Segment Open
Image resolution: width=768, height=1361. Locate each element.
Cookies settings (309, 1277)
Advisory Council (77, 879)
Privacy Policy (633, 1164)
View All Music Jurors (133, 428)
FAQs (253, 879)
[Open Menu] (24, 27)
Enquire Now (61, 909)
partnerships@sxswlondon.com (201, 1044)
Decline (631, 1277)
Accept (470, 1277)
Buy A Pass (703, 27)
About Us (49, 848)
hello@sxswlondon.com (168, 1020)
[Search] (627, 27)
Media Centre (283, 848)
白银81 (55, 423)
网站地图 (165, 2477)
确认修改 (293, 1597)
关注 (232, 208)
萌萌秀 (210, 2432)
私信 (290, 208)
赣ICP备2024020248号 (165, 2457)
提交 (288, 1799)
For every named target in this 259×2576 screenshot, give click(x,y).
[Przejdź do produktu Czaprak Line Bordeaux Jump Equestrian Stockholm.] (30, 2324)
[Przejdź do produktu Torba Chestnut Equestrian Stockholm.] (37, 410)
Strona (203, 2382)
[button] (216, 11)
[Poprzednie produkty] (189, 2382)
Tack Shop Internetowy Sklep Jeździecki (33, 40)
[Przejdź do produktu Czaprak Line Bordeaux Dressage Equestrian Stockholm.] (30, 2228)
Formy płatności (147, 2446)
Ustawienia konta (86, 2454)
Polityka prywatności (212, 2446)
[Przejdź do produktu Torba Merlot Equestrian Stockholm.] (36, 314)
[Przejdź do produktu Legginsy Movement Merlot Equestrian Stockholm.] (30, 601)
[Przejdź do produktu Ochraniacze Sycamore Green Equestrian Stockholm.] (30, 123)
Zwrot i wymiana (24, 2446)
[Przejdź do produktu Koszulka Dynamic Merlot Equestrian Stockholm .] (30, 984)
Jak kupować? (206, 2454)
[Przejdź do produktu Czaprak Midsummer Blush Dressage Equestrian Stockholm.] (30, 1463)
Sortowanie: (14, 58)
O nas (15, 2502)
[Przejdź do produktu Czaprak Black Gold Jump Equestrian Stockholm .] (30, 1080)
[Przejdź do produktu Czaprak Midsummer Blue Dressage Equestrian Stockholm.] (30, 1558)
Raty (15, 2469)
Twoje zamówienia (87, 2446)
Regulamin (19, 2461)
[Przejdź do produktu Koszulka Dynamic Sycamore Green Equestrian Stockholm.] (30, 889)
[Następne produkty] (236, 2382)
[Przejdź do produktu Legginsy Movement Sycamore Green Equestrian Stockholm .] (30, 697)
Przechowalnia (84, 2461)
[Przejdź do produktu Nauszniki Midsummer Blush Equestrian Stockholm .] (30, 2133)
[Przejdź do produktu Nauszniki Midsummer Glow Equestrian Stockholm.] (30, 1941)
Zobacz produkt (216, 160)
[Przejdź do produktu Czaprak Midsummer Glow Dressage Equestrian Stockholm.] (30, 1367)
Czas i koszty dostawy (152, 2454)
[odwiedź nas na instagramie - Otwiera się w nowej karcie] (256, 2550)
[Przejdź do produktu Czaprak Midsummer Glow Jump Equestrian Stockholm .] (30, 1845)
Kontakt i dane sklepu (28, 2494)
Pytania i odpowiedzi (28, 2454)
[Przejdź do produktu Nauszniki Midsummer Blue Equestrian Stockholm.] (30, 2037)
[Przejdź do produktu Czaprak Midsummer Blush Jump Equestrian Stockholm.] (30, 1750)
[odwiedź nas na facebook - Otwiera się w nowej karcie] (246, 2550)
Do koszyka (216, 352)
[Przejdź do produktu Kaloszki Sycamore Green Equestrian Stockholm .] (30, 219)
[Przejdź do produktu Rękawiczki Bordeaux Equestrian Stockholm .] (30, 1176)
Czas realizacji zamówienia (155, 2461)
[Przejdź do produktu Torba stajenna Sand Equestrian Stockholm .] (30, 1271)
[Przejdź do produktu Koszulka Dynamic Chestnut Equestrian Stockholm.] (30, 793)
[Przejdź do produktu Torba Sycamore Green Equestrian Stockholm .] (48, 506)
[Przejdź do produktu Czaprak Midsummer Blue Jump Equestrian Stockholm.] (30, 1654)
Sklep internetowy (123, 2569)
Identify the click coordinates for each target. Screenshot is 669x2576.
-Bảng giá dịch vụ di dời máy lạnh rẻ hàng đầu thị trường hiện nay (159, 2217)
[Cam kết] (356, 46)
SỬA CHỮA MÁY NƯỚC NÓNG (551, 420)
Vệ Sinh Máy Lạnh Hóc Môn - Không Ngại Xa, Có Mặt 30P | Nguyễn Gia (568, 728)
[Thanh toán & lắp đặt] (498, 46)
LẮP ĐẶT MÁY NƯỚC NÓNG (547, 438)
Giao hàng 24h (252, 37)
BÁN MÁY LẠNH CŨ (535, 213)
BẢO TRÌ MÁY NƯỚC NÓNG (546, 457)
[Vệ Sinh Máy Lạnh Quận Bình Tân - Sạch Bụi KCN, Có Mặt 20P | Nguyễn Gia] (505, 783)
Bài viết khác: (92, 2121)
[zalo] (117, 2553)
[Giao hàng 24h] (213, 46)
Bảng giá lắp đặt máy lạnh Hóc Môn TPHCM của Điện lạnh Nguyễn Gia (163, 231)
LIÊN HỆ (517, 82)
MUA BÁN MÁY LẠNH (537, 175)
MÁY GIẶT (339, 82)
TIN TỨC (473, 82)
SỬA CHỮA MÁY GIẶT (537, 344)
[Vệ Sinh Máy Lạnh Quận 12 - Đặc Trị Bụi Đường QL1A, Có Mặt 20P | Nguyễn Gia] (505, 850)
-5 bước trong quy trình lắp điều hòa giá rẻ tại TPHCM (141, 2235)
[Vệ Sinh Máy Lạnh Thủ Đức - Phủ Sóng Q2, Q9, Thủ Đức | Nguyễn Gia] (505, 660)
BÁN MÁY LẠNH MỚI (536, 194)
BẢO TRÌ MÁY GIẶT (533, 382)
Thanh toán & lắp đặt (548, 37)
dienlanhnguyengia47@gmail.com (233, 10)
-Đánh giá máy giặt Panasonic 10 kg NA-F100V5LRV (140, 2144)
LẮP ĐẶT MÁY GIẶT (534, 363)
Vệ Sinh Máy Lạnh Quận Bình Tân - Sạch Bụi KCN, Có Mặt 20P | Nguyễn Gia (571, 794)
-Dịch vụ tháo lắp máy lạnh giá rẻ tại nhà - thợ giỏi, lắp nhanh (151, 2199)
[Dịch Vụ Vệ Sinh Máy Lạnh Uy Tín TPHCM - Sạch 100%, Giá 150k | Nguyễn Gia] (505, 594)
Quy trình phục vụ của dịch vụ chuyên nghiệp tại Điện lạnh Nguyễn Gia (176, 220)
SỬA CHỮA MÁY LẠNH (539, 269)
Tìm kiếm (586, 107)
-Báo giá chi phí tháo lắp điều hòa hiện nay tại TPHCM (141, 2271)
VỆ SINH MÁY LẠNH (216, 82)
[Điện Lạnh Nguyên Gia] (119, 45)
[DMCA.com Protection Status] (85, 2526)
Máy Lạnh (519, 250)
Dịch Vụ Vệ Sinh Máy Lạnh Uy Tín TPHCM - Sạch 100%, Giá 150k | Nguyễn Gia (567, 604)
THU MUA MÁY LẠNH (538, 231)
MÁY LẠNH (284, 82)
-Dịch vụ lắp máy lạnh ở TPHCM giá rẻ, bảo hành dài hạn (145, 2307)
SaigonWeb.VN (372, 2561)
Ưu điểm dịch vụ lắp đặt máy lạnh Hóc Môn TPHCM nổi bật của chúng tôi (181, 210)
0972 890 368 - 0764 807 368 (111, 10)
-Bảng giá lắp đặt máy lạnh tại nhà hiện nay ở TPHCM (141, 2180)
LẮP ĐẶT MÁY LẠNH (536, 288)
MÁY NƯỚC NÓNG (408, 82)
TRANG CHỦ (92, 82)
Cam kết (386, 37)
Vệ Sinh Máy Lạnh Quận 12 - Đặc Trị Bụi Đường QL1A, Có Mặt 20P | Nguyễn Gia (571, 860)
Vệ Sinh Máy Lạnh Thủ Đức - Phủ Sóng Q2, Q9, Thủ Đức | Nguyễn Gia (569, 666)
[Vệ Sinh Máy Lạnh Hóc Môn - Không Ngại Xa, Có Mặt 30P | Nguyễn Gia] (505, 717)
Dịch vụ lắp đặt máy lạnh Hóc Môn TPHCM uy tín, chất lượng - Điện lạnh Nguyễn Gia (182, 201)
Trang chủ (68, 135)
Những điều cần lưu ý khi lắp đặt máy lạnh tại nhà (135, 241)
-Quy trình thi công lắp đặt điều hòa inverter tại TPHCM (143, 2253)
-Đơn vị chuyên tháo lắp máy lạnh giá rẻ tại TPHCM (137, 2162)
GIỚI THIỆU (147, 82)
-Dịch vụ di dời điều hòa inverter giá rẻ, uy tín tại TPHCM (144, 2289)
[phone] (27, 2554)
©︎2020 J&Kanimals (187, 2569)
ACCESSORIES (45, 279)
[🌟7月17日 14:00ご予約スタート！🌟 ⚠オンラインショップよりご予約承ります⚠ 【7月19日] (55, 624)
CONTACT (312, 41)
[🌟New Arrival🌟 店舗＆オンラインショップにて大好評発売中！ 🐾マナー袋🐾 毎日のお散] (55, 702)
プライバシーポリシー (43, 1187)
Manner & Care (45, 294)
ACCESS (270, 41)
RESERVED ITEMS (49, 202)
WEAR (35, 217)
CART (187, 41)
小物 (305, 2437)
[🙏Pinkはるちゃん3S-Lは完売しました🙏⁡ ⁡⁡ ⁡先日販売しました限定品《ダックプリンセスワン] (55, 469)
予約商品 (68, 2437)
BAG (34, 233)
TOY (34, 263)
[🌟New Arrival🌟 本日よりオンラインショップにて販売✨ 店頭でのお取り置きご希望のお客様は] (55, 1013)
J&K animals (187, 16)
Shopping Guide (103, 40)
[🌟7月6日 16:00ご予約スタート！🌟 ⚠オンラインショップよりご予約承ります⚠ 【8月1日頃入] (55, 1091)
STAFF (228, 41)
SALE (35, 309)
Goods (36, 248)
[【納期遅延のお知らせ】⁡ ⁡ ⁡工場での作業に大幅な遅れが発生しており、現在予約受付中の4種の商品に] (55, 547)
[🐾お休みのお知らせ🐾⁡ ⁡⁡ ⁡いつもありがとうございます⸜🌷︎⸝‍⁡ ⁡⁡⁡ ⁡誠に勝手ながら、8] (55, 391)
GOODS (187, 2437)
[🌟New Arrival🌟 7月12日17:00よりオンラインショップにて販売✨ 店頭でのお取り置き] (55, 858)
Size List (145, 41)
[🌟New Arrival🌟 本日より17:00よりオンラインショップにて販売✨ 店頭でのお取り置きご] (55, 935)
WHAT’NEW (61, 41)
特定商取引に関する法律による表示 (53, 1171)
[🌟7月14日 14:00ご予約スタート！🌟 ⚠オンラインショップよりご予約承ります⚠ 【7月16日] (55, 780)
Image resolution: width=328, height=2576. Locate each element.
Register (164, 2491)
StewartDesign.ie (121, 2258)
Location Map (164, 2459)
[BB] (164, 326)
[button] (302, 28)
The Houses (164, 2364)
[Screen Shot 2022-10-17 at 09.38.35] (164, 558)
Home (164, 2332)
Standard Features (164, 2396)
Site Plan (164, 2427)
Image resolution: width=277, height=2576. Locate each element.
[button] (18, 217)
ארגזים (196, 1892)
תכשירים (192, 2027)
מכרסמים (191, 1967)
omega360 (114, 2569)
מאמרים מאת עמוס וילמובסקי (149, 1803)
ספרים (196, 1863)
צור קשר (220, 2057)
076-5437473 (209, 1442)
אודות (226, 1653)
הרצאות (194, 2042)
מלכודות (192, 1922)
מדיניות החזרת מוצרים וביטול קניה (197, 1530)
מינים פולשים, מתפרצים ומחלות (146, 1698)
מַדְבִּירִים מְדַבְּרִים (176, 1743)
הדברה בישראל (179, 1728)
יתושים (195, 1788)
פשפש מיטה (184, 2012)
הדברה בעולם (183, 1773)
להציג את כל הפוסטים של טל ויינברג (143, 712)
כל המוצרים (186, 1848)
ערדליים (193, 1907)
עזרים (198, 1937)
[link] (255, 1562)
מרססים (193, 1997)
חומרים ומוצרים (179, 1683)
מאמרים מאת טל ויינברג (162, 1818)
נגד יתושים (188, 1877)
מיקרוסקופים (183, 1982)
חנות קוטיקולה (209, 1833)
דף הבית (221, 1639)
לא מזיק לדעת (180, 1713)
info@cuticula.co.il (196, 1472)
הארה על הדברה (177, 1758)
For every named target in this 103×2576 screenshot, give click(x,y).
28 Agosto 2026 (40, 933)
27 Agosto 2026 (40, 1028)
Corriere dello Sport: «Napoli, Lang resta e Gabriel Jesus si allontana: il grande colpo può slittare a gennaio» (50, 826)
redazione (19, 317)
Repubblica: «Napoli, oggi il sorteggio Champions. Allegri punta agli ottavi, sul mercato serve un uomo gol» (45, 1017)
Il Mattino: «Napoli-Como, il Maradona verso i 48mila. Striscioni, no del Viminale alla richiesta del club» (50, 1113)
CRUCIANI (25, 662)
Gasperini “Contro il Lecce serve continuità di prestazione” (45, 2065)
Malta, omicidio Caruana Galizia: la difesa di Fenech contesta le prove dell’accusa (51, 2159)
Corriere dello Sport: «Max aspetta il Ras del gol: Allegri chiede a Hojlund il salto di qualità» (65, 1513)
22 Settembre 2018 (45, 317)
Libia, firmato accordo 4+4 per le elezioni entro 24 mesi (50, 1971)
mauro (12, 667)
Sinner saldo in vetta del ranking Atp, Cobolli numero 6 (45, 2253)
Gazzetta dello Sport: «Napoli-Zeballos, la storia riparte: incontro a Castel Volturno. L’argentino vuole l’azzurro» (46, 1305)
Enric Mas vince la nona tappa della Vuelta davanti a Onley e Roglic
Segment Closed
Exercise aim:
In the listing above, locate the line containing "J&K animals (187, 16)" and the line containing "Size List (145, 41)". Transcribe those two lines and everything between them, exactly as written.

Your response:
J&K animals (187, 16)
Shopping Guide (103, 40)
[🌟7月6日 16:00ご予約スタート！🌟 ⚠オンラインショップよりご予約承ります⚠ 【8月1日頃入] (55, 1091)
STAFF (228, 41)
SALE (35, 309)
Goods (36, 248)
[【納期遅延のお知らせ】⁡ ⁡ ⁡工場での作業に大幅な遅れが発生しており、現在予約受付中の4種の商品に] (55, 547)
[🐾お休みのお知らせ🐾⁡ ⁡⁡ ⁡いつもありがとうございます⸜🌷︎⸝‍⁡ ⁡⁡⁡ ⁡誠に勝手ながら、8] (55, 391)
GOODS (187, 2437)
[🌟New Arrival🌟 7月12日17:00よりオンラインショップにて販売✨ 店頭でのお取り置き] (55, 858)
Size List (145, 41)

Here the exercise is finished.